Source data
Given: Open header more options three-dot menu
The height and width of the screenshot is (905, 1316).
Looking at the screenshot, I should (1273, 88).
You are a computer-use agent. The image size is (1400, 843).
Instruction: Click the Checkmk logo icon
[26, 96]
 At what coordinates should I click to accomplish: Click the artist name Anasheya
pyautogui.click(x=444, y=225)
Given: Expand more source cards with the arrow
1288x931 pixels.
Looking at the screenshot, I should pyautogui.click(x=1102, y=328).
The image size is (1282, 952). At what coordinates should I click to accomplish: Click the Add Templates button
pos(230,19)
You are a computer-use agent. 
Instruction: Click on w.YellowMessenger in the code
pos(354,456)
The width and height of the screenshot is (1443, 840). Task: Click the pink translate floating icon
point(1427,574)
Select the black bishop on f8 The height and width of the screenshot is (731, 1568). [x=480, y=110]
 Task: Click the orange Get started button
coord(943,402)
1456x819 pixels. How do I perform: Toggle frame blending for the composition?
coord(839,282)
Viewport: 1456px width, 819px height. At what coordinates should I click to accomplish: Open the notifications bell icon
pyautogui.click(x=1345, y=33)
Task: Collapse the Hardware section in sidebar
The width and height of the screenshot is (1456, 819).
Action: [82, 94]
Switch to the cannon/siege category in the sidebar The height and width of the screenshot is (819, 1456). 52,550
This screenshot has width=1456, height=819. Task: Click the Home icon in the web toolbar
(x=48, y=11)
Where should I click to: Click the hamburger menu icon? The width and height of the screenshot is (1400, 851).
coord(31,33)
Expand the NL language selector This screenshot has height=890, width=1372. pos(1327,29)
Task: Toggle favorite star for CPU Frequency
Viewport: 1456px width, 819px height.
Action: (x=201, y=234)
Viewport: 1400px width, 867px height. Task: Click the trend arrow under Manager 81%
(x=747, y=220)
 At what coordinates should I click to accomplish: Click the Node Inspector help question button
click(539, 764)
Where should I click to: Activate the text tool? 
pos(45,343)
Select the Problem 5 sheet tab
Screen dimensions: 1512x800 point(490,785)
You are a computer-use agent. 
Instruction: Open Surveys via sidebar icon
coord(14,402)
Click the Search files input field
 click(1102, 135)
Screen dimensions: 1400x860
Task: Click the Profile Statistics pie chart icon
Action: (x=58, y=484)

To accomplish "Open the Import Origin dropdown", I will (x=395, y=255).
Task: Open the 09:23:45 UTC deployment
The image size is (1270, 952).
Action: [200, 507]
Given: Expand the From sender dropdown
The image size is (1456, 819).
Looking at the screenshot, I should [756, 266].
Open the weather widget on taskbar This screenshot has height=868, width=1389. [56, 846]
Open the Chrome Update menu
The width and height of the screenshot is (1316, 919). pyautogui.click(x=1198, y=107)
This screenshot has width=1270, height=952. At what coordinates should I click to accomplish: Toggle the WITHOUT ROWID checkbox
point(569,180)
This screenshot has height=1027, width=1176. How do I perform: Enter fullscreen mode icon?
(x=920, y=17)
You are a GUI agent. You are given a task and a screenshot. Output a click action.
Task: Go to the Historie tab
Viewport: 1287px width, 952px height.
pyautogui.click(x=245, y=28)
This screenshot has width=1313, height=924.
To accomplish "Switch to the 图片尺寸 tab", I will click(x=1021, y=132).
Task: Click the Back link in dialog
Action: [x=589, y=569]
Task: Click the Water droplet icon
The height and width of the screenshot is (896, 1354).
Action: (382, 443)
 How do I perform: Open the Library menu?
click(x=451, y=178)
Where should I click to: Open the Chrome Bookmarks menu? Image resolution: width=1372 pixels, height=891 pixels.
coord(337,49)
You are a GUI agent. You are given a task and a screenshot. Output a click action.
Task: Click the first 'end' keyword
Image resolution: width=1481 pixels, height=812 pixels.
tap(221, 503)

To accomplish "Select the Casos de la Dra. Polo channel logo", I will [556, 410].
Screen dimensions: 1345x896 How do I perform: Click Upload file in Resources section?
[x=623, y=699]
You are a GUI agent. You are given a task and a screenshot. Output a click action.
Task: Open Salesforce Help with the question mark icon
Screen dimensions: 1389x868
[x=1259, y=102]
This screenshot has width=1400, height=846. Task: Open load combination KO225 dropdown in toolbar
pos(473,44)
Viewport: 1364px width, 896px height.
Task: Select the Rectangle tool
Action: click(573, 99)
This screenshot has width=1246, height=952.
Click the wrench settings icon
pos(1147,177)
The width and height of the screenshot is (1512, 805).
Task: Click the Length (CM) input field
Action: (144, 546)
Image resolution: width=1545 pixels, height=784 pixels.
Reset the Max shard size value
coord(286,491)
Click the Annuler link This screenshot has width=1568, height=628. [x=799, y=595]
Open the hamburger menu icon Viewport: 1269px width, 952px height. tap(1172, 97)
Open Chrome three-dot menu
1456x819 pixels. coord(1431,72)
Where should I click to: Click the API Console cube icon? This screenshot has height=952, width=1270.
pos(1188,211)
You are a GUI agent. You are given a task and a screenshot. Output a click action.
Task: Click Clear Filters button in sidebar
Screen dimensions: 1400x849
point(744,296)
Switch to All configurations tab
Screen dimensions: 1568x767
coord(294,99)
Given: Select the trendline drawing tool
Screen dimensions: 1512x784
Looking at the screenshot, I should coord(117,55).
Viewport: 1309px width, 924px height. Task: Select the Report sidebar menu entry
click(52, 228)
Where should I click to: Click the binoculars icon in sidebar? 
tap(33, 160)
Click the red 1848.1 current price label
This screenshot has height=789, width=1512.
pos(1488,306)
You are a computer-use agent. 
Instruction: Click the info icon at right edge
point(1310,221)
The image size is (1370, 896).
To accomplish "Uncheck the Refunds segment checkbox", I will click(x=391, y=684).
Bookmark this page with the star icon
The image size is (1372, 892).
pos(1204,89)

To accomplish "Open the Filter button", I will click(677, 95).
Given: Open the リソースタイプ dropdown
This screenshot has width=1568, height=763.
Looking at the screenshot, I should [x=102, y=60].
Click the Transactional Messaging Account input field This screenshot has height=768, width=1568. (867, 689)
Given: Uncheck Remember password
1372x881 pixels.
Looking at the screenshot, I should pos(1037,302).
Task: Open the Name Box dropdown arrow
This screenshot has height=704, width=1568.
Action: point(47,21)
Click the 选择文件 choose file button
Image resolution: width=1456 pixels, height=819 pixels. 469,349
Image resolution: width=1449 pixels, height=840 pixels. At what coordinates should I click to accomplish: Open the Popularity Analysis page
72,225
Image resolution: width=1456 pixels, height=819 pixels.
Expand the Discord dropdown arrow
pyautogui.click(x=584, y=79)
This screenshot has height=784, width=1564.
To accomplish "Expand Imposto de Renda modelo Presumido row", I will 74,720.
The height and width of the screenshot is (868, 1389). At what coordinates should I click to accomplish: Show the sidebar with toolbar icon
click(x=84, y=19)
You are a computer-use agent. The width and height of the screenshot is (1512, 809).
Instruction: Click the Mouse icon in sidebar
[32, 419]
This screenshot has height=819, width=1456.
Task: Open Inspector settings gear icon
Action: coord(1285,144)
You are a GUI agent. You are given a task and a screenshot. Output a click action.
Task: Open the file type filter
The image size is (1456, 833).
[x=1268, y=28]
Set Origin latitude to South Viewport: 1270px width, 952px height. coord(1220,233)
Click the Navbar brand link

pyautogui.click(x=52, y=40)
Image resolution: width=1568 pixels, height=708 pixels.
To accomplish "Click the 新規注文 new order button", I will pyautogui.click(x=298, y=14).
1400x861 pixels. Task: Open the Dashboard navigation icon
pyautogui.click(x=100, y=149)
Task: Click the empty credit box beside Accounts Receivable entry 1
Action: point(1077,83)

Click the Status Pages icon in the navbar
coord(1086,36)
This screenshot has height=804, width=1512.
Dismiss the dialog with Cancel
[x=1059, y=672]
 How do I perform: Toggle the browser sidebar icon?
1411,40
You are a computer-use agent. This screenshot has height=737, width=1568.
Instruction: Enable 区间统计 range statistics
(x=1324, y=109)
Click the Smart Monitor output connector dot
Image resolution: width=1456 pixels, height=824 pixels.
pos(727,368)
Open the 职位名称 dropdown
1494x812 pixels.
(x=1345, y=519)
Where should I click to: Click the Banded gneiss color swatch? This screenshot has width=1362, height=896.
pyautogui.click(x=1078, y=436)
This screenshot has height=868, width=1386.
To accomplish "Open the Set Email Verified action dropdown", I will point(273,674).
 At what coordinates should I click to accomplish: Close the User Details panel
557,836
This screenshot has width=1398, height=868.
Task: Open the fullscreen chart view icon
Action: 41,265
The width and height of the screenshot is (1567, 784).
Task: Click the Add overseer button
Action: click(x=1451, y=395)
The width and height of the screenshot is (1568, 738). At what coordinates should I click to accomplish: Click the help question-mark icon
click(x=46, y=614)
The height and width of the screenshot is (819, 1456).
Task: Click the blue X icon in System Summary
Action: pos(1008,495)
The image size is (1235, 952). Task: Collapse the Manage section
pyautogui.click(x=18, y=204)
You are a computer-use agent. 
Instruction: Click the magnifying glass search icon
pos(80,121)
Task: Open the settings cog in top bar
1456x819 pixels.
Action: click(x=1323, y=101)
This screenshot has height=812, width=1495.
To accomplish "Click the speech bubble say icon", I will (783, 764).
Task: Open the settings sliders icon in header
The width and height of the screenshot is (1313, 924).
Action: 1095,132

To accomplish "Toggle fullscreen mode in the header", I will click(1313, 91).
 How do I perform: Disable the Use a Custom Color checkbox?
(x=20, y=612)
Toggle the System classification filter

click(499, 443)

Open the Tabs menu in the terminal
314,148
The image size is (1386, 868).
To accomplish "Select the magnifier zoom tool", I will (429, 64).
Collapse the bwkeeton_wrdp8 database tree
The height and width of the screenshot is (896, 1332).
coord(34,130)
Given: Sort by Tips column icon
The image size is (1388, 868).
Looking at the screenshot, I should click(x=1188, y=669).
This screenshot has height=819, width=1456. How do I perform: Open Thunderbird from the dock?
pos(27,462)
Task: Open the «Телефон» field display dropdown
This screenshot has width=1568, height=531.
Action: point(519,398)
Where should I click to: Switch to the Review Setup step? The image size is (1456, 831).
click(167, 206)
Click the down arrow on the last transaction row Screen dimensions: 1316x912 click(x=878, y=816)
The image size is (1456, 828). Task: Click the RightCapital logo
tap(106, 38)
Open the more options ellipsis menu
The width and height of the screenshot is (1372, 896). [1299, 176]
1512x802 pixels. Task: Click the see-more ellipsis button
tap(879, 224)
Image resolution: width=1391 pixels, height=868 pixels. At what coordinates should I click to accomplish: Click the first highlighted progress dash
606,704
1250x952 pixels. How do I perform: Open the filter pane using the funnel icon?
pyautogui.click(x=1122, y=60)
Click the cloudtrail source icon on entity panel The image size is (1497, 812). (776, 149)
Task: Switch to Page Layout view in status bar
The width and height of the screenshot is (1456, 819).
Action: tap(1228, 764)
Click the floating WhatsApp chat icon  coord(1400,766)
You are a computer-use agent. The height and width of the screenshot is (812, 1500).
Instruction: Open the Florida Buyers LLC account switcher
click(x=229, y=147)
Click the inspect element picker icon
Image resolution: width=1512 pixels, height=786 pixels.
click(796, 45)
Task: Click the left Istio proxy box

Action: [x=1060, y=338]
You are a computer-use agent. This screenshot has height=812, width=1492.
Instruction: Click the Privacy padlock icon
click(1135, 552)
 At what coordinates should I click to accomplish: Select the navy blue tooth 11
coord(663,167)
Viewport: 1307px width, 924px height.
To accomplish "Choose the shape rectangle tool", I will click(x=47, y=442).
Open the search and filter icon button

▸ **WHAT TO PRODUCE**:
Could you return exactly the stretch of the data above that starts at the line with "Switch to the cannon/siege" and ends at the line with "Task: Toggle favorite star for CPU Frequency", both lines included?

▸ **RESPONSE AREA**:
Switch to the cannon/siege category in the sidebar The height and width of the screenshot is (819, 1456). 52,550
This screenshot has width=1456, height=819. Task: Click the Home icon in the web toolbar
(x=48, y=11)
Where should I click to: Click the hamburger menu icon? The width and height of the screenshot is (1400, 851).
coord(31,33)
Expand the NL language selector This screenshot has height=890, width=1372. pos(1327,29)
Task: Toggle favorite star for CPU Frequency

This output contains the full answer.